For all that is unknown--and may never be known--about the assassination of Luis Donaldo Colosio, it has revealed the Mexican political class at war with itself. The battle over the course of Mexico’s future--the choice of a successor to Colosio’s candidacy--lasted several days behind closed doors at Los Pinos, the presidential residence. The power struggle pitted President Carlos Salinas de Gortari against Colosio supporters, reformists against the old guard and, ultimately, the PRI against the PRI. While one faction supported Fernando Ortiz Arana, the emblematic “party man” and president of the PRI (the Institutional Revolutionary Party), hard-liners advocated the return of the emblematic “law and order man” and former minister of the interior, Fernando Gutierrez Barrios.

A weakened and overwhelmed Salinas finally prevailed, imposing his choice, the technocrat Ernesto Zedillo Ponce de Leon, on a disgruntled, divided party. But the “Salinistas” have not yet won the war. Zedillo now faces the daunting task of constructing a base of support among the disputing factions, many of which vehemently opposed his candidacy.
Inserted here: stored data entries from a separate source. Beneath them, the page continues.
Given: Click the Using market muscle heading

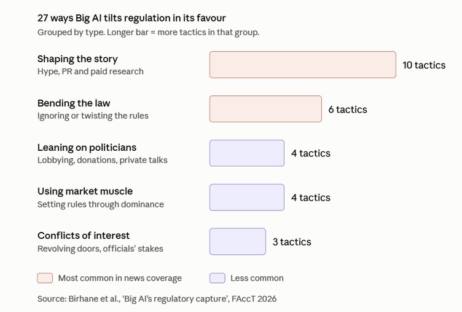Looking at the screenshot, I should pos(85,191).

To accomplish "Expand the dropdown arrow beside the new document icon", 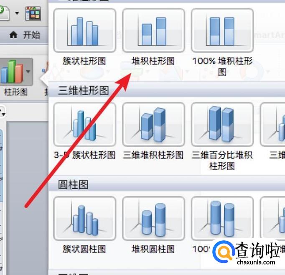I will 17,13.
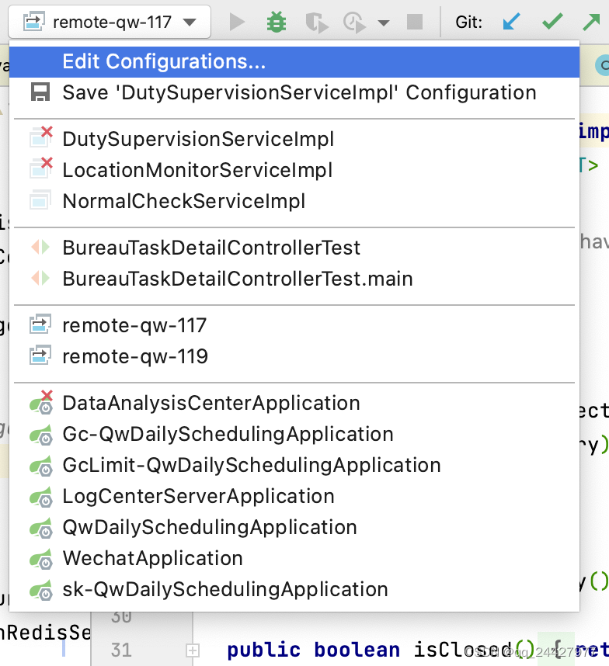This screenshot has height=666, width=609.
Task: Click Git update project blue arrow
Action: (511, 22)
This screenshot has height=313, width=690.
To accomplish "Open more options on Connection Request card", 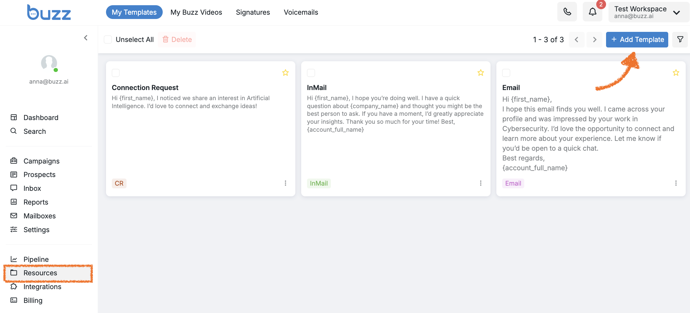I will click(x=285, y=183).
The Yale-trained economist is not without significant allies: Mexico’s technocratic bureaucracy, the Clinton Administration, domestic and international investors, the middle class and members of the country’s intelligentsia who believe that in an imperfect world, the dry and dull Zedillo represents a better option than a hellish descent into a Pinochet-style authoritarian regime.

But perhaps Zedillo’s most powerful weapon is Colosio himself. Upon his death, Colosio has been endowed by Mexican public opinion with the noble attributes he seemed to lack while alive. Among friends and foes alike, Colosio has been reinvented as a democratic hero, sacrificed while defending liberty, justice and the pursuit of happiness.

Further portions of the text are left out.